What is being asked> Report how many lines of the data below contain "chevron". Give nothing besides the number.

(Pixel coordinate grounding data)
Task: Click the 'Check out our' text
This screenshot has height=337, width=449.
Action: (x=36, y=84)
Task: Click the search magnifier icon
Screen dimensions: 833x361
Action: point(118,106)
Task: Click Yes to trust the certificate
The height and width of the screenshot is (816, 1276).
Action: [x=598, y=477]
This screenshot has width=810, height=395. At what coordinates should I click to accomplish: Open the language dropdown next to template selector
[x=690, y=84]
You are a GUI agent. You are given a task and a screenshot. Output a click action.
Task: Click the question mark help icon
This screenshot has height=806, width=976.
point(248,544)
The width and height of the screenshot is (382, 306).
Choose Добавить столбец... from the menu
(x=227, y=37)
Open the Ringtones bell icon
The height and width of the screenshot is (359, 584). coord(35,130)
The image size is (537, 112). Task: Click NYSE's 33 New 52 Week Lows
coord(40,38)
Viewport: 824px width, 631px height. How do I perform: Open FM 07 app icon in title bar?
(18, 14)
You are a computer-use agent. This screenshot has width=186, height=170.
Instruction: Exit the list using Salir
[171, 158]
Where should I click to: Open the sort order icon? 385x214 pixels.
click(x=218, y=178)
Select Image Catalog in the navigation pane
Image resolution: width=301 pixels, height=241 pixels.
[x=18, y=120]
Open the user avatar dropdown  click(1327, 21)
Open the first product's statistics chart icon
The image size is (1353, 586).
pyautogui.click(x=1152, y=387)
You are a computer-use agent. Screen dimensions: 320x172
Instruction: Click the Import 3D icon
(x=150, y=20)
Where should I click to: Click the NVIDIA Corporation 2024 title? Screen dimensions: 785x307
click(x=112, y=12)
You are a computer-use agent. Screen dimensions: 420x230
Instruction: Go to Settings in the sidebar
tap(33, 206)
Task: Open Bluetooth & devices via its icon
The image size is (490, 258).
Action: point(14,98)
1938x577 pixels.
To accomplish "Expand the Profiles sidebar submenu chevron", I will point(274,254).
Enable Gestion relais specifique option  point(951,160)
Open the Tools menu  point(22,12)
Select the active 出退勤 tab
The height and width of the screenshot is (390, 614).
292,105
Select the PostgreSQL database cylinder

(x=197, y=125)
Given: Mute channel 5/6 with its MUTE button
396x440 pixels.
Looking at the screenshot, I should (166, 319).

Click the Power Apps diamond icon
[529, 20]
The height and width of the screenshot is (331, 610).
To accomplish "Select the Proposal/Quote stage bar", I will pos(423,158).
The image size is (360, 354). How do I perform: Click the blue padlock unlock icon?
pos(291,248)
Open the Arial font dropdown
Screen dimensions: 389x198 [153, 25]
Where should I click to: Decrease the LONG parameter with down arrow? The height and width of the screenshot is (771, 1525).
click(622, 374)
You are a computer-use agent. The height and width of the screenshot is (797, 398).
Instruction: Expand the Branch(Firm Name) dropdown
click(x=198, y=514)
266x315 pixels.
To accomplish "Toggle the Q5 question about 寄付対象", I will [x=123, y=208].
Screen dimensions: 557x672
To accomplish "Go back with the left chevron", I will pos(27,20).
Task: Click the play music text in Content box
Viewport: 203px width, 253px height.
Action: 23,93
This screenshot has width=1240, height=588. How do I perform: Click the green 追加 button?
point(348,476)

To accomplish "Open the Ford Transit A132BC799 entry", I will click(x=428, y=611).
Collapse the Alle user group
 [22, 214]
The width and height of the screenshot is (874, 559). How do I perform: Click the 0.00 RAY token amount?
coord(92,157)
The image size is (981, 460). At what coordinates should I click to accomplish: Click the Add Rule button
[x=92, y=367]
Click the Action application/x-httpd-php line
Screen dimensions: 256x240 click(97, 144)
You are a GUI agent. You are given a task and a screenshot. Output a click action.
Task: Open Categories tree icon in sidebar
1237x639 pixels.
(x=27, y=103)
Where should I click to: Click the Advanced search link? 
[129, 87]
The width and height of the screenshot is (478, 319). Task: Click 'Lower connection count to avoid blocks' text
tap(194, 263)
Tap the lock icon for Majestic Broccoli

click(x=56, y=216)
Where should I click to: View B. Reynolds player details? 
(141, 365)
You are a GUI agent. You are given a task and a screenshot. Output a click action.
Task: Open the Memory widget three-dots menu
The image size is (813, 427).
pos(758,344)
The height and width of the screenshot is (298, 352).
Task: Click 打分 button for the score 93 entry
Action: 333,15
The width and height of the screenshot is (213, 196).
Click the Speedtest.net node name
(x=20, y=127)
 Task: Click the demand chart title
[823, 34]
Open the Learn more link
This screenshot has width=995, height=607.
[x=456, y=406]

Answer space> 2